Cervical spinal cord injury upregulates ventral spinal 5-HT2A receptors

Following chronic C-2 spinal hemisection (C2HS), crossed spinal pathways to phrenic motoneurons exhibit a slow, spontaneous increase in efficacy by a serotonin (5-HT)-dependent mechanism associated with 5-HT2A receptor activation. Further, the spontaneous appearance of cross-phrenic activity following C2HS is accelerated and enhanced by exposure to chronic intermittent hypoxia (CIH). We hypothesized that chronic C2HS would increase 5-HT and 5-HT2A receptor expression in ventral cervical spinal segments containing phrenic motoneurons.
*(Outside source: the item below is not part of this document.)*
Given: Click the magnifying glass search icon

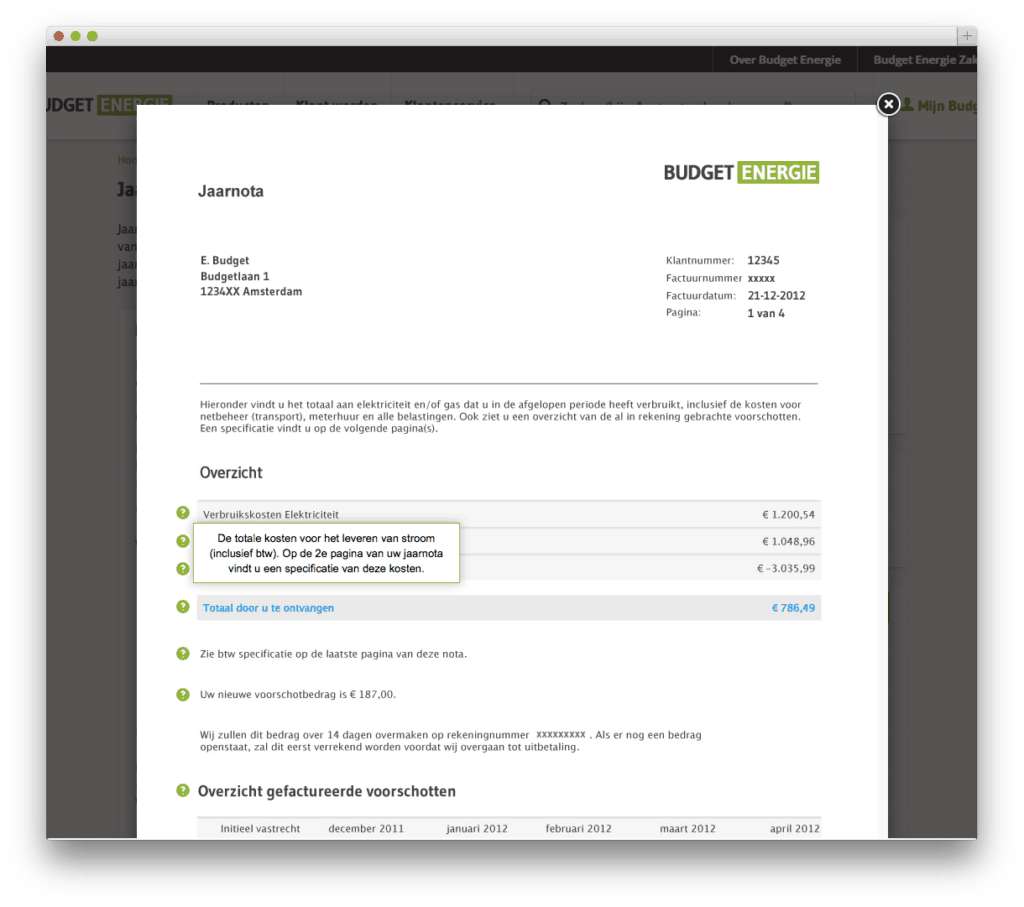Looking at the screenshot, I should (x=545, y=106).
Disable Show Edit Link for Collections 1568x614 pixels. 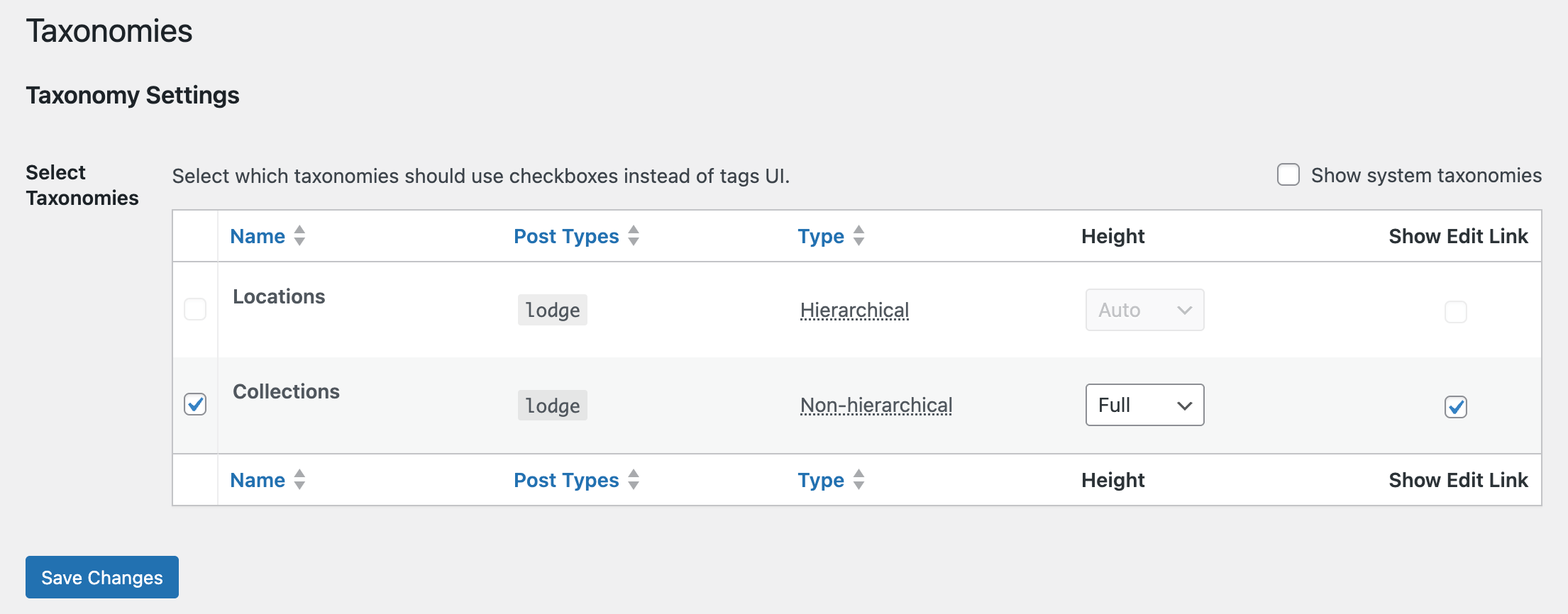pos(1455,407)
In addition, we hypothesized that CIH exposure would further increase 5-HT and 5-HT2A receptor density in this region. Control, sham-operated, and C2HS Sprague-Dawley rats were studied following normoxia or CIH (11% O-2-air; 5-min intervals; nights 7-14 post-surgery). At 2 weeks post-surgery, ventral spinal gray matter extending from C-4 and C-5 was isolated ipsilateral and contralateral to C2HS. Neither C2HS nor CIH altered 5-HT concentration measured with an ELISA on either side of the spinal cord. However 5-HT2A receptor expression assessed with immunoblots increased in ipsilateral gray matter following C2HS, an effect independent of CIH. Immunocytochemistry revealed increased 5-HT2A receptor expression on identified phrenic motoneurons (p < 0.05), as well as in the surrounding gray matter. Contralateral to injury, 5-HT2A receptor expression was elevated in CIH, but not normoxic C2HS rats (p < 0.05). Our data are consistent with the hypothesis that spontaneous increase in 5-HT2A receptor expression on or near phrenic motoneurons contributes to strengthened crossed-spinal synaptic pathways to phrenic motoneurons following C2HS.